April 24, 2007
James Pinkerton on James Lewis
James Pinkerton, Newsday columnist and Fox News contributor, picks up on James Lewis' coverage of the English Department at Virginia Tech, and its possible influence on the hatreds of Cho. From his Newsday column:
Lewis is on to something here. But in the end, this sociopathic act of mass killing can't be blamed on the political left, just as it can't blamed on the right.
Why? Because Cho was obviously disturbed in a way that transcends any ideological category.
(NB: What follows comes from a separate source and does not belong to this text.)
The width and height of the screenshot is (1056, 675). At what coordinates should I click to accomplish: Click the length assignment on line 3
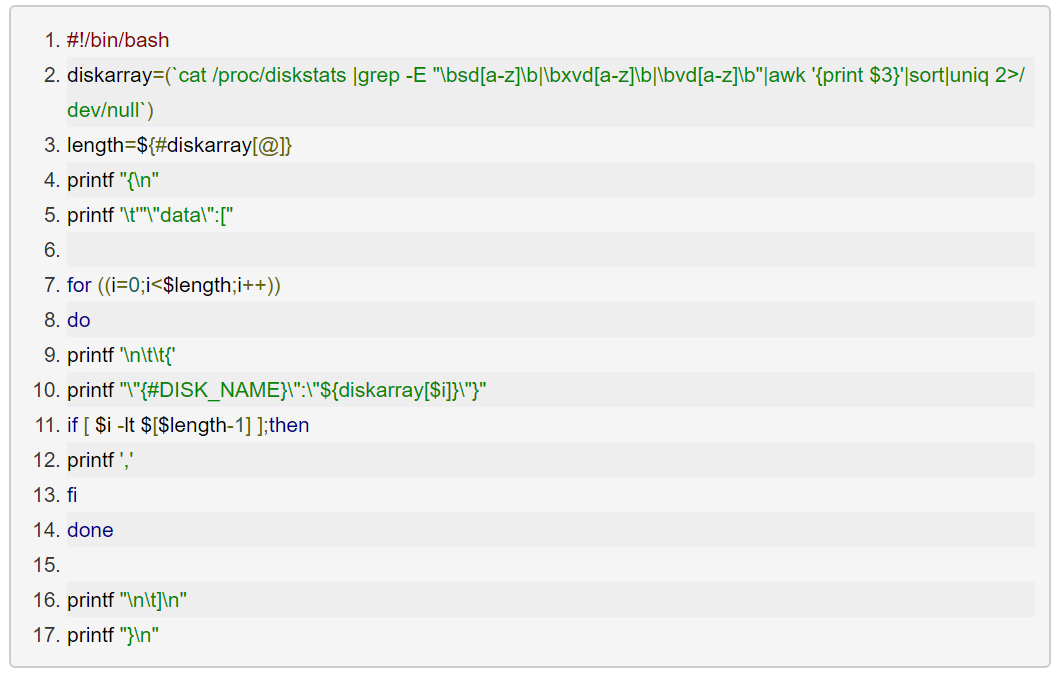179,146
And so the search for meaning, for explanation, must travel past politics into the deepest recesses of a blackened human heart to a place where we confront an unfashionable but enduring reality - the existence of evil.
Speaking for myself, not Lewis, I am not certain there is much substantive difference between the two men. Most assuredly, Cho came to VT with mental problems, and most certainly he opened himself to evil, allowing those eternal forces to act through him.
But which evil ideas? They come in all varieties, and seek all kinds of objects, from obsessive hatred of Jews, an ancient favorite, to obsessive hatred of fornicators, polluters, or pornographers. From what we can tell (and that is not so much), Cho hated a lot of targets, and adopted a pose of rebellion influenced by a lethal mix of hormones and ideology.
In a different context, one in which victimology was not seen as a justification for violent rebellion (Che lives!), who knows what channels Cho's derangement might have taken? Not all mentally ill people turn violent, and it is at least possible that the environment sends important signals conditioning the behavior of the insane.